Le gouvernement a présenté, le mardi 23 juin, sa feuille de route de la lutte contre la fraude fiscale et sociale pour l’année 2015 au cours du Comité national de lutte contre la fraude. Cette politique, engagée depuis juillet 2012, est essentielle pour garantir l’égalité devant l’impôt.
Les résultats de la lutte contre la fraude fiscale ont déjà permis de récolter 15,3 milliards d’euros de droits supplémentaires en 2014, et près de 4 milliards d’euros de pénalités ont également été enregistrés. Au total, c’est un peu plus de 19,3 milliards d’euros supplémentaires qui ont pu rentrer dans les caisses de l’Etat en 2014. Les services de la douane ont, de leur côté, redressé 356,9 millions d’euros de droits et taxes en 2014, soit une hausse de 10,5% par rapport à 2013.
Ces résultats très positifs ont été obtenus grâce à l’offensive menée par le gouvernement depuis le début du quinquennat, avec plus de 70 nouvelles mesures mises en place depuis 2012. Dès l’été 2O12, la loi de finances rectificative mettait en place une taxation des bénéfices des filiales localisées dans les paradis fiscaux. La loi de finances rectificatives de fin 2012 permettait quant à elle de taxer à 60% les avoirs non déclarés dont la provenance n’est pas justifiée, et élargissait le champ de la procédure judiciaire d’enquête fiscale. Par ailleurs, plusieurs textes ont renforcé les moyens de lutte contre la fraude à la TVA, et une grande loi contre la fraude fiscale a été adoptée en 2013 pour donner plus de moyens à l’administration et durcir les sanctions. Celle-ci a également permis de protéger les salariés ou les fonctionnaires lanceurs d’alertes.

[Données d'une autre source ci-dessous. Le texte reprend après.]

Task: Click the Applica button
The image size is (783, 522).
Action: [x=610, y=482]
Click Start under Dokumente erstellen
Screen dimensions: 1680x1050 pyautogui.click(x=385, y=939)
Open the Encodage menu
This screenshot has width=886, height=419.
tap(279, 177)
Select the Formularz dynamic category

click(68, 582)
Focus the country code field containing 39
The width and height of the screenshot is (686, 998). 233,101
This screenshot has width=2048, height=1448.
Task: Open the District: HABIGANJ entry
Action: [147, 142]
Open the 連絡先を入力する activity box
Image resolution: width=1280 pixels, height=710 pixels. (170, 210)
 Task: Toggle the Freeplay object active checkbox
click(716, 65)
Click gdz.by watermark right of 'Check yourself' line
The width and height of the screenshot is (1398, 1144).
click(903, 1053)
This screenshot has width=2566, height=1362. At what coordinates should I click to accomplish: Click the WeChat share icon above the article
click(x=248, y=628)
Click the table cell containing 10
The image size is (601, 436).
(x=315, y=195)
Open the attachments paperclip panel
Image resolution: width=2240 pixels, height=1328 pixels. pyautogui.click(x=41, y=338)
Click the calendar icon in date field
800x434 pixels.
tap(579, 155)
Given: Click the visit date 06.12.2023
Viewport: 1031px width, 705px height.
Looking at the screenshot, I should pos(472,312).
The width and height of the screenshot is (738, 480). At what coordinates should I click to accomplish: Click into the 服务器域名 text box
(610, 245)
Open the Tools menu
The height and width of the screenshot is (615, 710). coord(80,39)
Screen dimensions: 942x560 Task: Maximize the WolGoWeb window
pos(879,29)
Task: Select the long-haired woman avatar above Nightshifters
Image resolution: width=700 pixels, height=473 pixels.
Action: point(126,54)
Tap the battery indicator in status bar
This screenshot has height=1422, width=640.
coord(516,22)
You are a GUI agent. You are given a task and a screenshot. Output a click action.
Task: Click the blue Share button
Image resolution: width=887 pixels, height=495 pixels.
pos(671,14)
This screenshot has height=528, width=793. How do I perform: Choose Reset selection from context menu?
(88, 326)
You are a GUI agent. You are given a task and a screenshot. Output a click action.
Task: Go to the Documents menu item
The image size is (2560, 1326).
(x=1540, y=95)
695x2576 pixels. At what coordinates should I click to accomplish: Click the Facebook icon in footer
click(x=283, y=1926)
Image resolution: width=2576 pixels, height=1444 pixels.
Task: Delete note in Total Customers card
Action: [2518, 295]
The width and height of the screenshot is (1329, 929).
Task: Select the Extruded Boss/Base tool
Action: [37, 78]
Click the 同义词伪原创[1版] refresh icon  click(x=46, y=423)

Au niveau international, la France se situe à l’avant-garde en termes de lutte contre la fraude fiscale. Grâce notamment à l’insistance de notre pays, un système d’échange d’informations fiscales devrait être effectif dès 2018 en Europe.
Ces premiers résultats encourageants ont permis de financer les baisses d’impôt sur le revenu en cours depuis 2014, notamment en faveur des ménages les plus modestes.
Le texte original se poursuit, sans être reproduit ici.